The best hope for HARP's expansion is through a bill, the Responsible Homeowner Refinancing Act of 2013, introduced by Democratic Sens. Robert Menendez of New Jersey and Barbara Boxer of California. But while homeowners are waiting for the concept to gain traction, it hasn't gone far. The bill has been stuck in committee since February.
More recently, President Barack Obama urged Americans to push their representatives in Congress to pass the bill, calling HARP 3.0 a "no-brainer," noting that he and 2012 presidential candidate Mitt Romney had both supported the revamped program. "Let's see if we can get this done by the end of the year," Mr. Obama said following a speech earlier this month on the state of the housing sector.
Congress has yet to heed the call. And the longer homeowners wait for these changes, the less useful they become. Interest rates are ticking upward. Rates went from under 3.5 percent for a 30-year fixed-rate mortgage in May to just over 4.5 percent this week. With talk of the Federal Reserve tapering its $85 billion-per-month bond buying program by the end of the year, rates are likely to continue rising.
- Where are home prices headed this fall?
- What HARP 2.0 can--and can't--do for you
- How high will mortgage rates rise in 2013?
Thanks to these rising rates, home loan refinancings have slowly declined this year after surging throughout 2012. Banks are responding by cutting staff. Wells Fargo (WFC) announced this week that the company will cut 2,300 mortgage-related jobs across the country, in part because of the decreased demand in refinance activity.
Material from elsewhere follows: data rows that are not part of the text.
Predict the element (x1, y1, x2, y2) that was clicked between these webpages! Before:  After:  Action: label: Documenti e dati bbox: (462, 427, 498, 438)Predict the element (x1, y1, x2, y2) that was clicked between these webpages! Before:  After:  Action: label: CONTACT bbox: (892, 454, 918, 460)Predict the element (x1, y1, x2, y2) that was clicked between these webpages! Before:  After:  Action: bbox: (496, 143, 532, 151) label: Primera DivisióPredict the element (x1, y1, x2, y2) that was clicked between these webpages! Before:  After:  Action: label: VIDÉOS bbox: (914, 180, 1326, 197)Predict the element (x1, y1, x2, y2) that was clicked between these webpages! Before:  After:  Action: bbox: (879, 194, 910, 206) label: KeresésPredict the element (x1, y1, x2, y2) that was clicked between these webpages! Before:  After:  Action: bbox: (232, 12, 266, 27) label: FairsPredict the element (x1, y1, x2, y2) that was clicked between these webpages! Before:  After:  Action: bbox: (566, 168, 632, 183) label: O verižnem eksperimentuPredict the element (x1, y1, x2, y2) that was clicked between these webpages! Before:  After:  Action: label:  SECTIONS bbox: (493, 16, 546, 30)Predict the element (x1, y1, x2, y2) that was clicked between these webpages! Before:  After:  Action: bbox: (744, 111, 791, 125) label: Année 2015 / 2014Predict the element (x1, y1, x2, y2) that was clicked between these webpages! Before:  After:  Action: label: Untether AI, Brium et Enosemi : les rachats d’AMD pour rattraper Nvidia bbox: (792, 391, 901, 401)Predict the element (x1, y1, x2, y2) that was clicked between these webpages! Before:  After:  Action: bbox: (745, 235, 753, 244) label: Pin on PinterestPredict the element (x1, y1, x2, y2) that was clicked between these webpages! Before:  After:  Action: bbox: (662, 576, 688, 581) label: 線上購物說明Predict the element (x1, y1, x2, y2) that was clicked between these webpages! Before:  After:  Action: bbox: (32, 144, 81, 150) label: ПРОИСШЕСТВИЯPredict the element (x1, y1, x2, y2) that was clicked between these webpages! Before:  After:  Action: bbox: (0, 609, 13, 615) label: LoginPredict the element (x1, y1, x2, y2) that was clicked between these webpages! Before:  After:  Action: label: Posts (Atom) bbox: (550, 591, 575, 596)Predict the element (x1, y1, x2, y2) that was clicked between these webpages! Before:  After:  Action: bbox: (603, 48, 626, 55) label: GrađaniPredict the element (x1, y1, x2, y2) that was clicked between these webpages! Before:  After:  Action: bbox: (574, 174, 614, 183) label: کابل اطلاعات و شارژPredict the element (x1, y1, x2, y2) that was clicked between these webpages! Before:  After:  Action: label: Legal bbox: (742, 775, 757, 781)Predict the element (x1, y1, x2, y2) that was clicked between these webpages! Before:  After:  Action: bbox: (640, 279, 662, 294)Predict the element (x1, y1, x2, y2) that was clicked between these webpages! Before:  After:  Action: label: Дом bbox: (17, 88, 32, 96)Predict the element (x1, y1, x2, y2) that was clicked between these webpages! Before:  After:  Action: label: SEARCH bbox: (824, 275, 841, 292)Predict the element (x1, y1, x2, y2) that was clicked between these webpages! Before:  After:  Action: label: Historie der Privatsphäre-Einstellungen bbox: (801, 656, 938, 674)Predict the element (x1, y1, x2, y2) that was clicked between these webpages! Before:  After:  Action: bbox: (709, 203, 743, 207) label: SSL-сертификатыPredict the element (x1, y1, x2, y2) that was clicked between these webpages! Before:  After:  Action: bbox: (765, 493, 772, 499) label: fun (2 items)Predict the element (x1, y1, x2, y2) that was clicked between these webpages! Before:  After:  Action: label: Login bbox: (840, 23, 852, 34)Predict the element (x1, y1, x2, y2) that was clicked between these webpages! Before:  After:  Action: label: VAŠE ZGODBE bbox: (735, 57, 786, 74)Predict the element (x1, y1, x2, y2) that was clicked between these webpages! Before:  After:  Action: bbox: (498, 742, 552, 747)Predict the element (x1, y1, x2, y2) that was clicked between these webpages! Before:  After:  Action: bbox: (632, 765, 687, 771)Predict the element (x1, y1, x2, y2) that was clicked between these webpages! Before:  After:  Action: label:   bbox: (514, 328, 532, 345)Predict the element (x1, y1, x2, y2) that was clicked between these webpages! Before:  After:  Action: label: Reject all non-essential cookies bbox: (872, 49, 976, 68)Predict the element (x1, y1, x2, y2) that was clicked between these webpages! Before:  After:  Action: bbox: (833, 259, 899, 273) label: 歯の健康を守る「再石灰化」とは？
HARP 3.0 could create a flurry of new refinances. That would be good for homeowners and the mortgage industry, the bill's backers say. The government still has more than 4 million homeowners to go if it wants to reach the 7 million people the HARP program was intended to help. Thechanges in HARP 2.0 produced as many refinances in one year as HARP 1.0 did in three, so expanding the program could be expected to help many more homeowners.